Puppet Learning Summary Certificate Automatic Certification

Source: Internet
Author: User

puppet Certificate Automatic certification of learning summary

This article mainly introduces briefly puppet Certificate automatic authentication, due to manual authentication is more cumbersome. puppet installation is not described here, refer to the previous document "puppet Introduction and based on httpd instance Deployment".

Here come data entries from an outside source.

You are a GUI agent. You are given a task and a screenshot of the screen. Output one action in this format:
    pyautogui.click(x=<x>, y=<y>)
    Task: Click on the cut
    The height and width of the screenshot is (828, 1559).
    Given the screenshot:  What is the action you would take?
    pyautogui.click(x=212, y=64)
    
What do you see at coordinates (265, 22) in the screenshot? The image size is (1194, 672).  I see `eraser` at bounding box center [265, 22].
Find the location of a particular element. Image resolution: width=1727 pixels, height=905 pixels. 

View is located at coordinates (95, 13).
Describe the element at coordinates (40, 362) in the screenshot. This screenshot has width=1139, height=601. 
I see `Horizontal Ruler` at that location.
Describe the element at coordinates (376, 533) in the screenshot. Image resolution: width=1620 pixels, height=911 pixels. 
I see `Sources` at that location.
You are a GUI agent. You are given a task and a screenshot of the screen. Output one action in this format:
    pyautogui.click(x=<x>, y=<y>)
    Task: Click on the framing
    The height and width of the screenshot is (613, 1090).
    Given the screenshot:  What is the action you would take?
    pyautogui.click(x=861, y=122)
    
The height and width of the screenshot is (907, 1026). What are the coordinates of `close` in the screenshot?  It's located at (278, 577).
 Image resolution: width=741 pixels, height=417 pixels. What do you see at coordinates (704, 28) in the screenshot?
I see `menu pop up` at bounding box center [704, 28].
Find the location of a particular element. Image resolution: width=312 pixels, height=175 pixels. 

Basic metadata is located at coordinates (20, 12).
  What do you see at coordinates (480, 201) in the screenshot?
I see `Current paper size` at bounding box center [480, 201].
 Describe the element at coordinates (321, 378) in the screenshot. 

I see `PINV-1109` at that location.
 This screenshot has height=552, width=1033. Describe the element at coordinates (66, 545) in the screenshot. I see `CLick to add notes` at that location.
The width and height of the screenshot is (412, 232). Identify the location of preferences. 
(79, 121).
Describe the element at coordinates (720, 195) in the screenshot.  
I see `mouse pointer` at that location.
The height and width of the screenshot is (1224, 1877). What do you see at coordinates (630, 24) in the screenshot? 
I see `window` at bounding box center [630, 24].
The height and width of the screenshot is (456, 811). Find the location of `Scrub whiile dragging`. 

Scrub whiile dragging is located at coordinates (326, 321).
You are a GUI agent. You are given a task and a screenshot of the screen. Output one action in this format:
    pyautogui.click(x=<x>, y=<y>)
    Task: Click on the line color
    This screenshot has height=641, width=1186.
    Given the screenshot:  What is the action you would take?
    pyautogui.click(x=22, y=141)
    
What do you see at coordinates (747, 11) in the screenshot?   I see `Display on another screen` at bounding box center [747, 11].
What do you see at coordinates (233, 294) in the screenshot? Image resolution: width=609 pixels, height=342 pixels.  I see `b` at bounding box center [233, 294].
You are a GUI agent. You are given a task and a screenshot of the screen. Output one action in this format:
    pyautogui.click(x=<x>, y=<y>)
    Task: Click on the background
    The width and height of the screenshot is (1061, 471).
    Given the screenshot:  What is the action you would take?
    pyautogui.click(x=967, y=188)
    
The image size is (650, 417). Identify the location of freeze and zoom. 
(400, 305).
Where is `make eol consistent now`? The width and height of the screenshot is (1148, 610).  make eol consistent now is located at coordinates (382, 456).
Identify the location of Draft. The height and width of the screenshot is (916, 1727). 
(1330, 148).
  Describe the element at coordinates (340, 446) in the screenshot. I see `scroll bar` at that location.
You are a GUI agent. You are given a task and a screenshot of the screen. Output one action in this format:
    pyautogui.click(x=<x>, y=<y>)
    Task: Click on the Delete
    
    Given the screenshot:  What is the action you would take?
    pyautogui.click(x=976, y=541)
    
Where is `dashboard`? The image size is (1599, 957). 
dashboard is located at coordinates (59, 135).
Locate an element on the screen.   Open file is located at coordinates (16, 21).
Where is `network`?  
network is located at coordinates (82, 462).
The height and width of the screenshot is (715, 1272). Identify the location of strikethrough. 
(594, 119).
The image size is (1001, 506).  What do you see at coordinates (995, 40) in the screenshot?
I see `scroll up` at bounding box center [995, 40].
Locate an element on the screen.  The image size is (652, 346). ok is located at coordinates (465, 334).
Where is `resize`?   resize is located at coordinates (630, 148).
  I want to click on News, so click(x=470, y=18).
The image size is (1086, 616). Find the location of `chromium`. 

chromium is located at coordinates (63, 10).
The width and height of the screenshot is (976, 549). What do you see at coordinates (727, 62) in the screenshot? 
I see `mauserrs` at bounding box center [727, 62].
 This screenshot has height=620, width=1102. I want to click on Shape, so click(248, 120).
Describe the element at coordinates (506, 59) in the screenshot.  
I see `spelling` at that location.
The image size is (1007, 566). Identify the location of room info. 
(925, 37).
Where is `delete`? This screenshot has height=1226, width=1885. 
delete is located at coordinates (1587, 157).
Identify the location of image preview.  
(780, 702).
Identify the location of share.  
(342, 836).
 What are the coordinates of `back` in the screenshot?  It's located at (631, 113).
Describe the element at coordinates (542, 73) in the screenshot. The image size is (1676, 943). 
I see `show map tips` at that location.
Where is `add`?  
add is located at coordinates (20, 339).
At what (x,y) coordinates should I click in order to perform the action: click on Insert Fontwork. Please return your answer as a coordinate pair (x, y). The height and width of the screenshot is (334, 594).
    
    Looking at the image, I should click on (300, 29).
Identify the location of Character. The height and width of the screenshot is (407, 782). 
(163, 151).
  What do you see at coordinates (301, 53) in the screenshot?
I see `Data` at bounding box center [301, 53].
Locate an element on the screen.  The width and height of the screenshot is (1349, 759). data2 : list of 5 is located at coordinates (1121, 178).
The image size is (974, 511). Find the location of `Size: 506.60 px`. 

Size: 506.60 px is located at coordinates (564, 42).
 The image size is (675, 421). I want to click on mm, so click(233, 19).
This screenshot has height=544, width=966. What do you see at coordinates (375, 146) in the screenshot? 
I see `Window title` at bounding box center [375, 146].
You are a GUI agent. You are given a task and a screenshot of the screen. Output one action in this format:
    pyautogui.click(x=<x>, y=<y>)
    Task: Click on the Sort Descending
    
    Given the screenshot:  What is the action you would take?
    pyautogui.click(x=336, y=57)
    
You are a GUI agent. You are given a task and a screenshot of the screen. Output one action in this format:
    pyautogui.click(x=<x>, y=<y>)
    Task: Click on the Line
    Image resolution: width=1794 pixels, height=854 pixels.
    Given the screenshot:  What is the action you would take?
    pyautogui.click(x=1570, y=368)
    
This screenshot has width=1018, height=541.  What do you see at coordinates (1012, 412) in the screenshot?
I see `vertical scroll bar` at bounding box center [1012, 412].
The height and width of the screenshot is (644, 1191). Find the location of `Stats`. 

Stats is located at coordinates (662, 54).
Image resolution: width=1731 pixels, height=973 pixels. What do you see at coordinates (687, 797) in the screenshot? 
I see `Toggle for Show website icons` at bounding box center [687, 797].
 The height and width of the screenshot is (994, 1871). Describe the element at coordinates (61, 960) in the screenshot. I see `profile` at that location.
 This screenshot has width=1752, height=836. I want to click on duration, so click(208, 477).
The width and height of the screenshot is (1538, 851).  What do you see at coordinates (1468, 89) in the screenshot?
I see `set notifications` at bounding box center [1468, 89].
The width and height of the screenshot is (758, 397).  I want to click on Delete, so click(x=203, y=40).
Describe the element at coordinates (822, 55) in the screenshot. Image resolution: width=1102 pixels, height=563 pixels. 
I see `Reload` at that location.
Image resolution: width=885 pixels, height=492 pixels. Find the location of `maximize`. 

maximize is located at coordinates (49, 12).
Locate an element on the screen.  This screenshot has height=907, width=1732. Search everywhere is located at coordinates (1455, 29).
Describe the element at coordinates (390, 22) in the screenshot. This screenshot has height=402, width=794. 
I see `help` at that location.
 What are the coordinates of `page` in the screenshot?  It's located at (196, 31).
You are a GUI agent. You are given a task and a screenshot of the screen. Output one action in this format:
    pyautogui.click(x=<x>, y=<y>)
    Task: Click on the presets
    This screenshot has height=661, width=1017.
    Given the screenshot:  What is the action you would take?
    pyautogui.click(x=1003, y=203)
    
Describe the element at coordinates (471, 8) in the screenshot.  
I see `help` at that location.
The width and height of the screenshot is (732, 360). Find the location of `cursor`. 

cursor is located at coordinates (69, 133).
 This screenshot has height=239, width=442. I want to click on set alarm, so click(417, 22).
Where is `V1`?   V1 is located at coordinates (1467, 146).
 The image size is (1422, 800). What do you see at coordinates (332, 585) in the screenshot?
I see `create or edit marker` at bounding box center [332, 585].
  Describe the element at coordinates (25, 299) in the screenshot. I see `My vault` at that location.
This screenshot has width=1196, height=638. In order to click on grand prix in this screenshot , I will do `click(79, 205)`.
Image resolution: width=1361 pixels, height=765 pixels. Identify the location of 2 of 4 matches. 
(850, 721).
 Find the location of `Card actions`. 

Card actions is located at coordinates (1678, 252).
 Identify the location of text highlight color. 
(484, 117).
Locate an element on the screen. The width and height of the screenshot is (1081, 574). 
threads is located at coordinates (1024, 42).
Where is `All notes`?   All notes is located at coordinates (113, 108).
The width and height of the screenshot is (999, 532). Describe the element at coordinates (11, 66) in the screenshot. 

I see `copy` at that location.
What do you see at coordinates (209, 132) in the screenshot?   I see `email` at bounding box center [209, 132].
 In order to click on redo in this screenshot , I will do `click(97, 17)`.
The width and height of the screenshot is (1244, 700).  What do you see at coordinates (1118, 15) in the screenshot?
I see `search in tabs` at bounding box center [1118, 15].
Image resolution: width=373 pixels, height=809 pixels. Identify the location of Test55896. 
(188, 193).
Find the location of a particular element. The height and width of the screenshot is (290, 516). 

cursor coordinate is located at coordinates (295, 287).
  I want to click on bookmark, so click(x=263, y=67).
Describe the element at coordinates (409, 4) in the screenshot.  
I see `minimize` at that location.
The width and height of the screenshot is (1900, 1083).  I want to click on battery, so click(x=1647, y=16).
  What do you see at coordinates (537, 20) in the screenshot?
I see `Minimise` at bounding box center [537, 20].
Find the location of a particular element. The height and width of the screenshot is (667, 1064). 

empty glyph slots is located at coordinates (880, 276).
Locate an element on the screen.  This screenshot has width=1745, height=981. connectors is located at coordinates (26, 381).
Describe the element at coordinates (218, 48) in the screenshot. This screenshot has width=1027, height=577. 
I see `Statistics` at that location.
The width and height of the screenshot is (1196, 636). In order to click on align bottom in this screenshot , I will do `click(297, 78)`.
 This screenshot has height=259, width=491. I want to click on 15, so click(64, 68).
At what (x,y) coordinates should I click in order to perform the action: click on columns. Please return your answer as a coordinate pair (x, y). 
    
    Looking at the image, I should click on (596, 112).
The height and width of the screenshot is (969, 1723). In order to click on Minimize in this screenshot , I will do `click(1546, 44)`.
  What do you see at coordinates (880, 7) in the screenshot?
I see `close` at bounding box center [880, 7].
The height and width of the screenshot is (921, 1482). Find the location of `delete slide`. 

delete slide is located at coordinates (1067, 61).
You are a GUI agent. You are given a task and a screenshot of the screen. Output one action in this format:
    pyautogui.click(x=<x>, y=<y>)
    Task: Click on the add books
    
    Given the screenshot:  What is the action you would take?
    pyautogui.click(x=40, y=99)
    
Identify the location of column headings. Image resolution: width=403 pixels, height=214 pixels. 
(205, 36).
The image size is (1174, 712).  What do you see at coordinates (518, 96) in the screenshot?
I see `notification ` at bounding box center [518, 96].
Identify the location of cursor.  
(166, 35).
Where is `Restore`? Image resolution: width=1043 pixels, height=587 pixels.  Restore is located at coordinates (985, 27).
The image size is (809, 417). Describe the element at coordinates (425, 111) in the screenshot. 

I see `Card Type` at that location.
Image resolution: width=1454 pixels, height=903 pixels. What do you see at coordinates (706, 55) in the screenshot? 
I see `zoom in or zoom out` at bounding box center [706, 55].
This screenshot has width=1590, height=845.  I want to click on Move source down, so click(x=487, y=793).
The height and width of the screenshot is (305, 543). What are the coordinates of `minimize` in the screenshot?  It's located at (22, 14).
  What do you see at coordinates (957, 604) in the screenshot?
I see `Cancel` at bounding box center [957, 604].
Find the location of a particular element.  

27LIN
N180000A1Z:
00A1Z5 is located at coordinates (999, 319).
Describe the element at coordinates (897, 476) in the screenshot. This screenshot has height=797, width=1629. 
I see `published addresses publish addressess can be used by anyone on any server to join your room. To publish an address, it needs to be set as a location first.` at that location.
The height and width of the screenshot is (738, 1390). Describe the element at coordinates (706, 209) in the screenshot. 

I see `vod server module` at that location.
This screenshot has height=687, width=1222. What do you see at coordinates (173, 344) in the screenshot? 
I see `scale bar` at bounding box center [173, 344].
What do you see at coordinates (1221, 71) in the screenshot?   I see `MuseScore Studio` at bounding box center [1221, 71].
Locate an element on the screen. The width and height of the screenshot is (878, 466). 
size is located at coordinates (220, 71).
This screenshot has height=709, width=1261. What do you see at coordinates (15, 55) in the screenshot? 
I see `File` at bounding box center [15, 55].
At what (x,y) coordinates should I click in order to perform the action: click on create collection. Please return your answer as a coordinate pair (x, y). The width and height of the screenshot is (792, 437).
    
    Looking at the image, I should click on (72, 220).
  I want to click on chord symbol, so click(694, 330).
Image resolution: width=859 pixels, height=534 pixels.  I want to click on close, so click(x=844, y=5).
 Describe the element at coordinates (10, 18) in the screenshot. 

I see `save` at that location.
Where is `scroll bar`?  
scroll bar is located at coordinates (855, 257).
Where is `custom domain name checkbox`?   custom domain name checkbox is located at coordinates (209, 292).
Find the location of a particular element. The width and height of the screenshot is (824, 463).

First, the system environment

System Platform: centos6.6_x86_64

Host Planning:

192.168.115.21 puppet1.hnr.com Master

192.168.115.22 puppet2.hnr.com Agent

192.168.115.23 puppet3.hnr.com Agent

Second, clear the original certificate

If the original client has already checked the certificate, the following actions are required to empty the old certificate, otherwise the authentication will fail

1. Execute the following command on the server where "puppet2.hnr.com" is the relevant client host

# Puppet cert Clean puppet2.hnr.com

2. Execute the following command on the client

# Find/var/lib/puppet/ssl-name Puppet2.hnr.com.pem-delete

Third, Puppet Master server-side configuration

1. allow hosts for all hnr.com domains to automatically issue certificates

# vi/etc/puppet/autosign.conf

*.hnr.com

2. Modify fileserver.conf

grant to this file /etc/puppet/files permissions for the directory

# vi/etc/puppet/fileserver.conf

[Files]

Path/etc/puppet/files

Allow *.hnr.com

Four, Puppet Agent Client Configuration

1. increase the listening and specifying the server domain name

# vi/etc/puppet/puppet.conf

[Agent]

listen = true # Monitor 8139 Port

Server = Puppet 1 . hnr.com

2. Modify auth.conf

Allow Master initiating Kick command, in Path/ before increase

# vi/etc/puppet/auth.conf

Path/run

Method Save

Allow puppet 1 . hnr.com

v. Start the server and client puppet program

1. After the boot, view on the service side

650) this.width=650; "title=" 01.png "src=" http://s3.51cto.com/wyfs02/M02/6F/EA/wKioL1WtqVeCyk8SAAGKP14VShM835.jpg "alt=" Wkiol1wtqvecyk8saagkp14vshm835.jpg "/>

At this point, the certificate has been automatically certified complete

2. Execute the following command on the client

650) this.width=650; "title=" 02.png "src=" http://s3.51cto.com/wyfs02/M02/6F/EE/wKiom1Wtp4izmIT1AAGhoXH3bWQ481.jpg "alt=" Wkiom1wtp4izmit1aaghoxh3bwq481.jpg "/>

At this point, the client communicates properly with the server

This article is from the "Linux Road" blog, make sure to keep this source http://hnr520.blog.51cto.com/4484939/1676614

Puppet Learning Summary Certificate Automatic Certification

Contact Us

The content source of this page is from Internet, which doesn't represent Alibaba Cloud's opinion; products and services mentioned on that page don't have any relationship with Alibaba Cloud. If the content of the page makes you feel confusing, please write us an email, we will handle the problem within 5 days after receiving your email.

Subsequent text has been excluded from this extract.